Vilsack shared with APEC member economies U.S. leadership on climate solutions in agriculture, including USDA’s Partnerships for Climate-Smart Commodities funding opportunity, which is investing more than $3 billion to support 141 projects that will expand markets for climate-smart commodities, leverage greenhouse gas benefits, and provide direct, meaningful benefits to producers of all sizes in all 50 states. The United States will be sharing information, best practices, and resources with the international community through the International Climate Hub.

During APEC, USDA also announced two new initiatives: * Food Security Dashboard USDA is standing up a new Food Security Dashboard to provide decision-makers with access to a wide range of indicators reflecting several facets of food and nutrition security, such as: indicators of food insecurity, trade disruption vulnerability, importance of imports to food security, daily caloric intake per person, and calorie content of a diet broken down by food groups. The dashboard provides policymakers with information on the role of trade in food security and gives a roadmap to which foods are needed and how to get countries those foods. It also provides policymakers with a greater grasp of the data by presenting it in an easy to-understand and analyze format.

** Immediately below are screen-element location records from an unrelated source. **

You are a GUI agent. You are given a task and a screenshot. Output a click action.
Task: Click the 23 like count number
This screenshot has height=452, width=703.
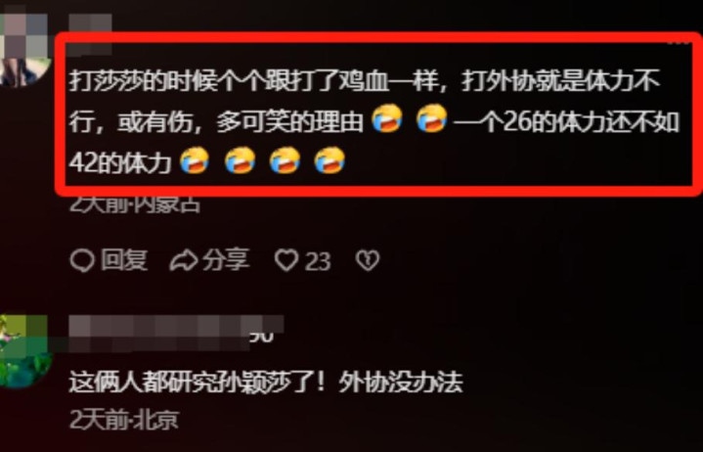tap(318, 261)
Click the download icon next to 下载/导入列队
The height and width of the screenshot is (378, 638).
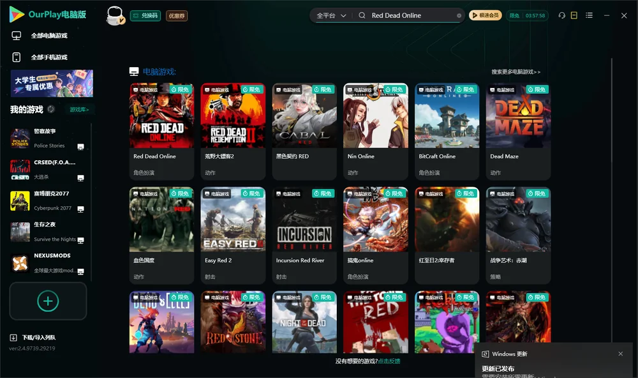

* Interim Instructional Field Guides USDA will publish approximately 17 highly concentrated interim field guides resulting from workshops, field trips, knowledge sharing initiatives, and best practices observed throughout the APEC U.S. Host Year. The interim field guides will be available as a full collection by the beginning of the 2024 at, after the conclusion of the APEC U.S. host year. USDA has published the first of three guides: A Three-Tiered Approach to Increasing Sustainable Water and Food Security in the APEC Region (PDF, 741 KB) and Food Safety Cooperation Forum Public-Private Innovation Dialogue (PDF, 931 KB) and Approaches to Decreasing Agriculturally Generated Greenhouse Gas Emissions in APEC (PDF, 1014 KB).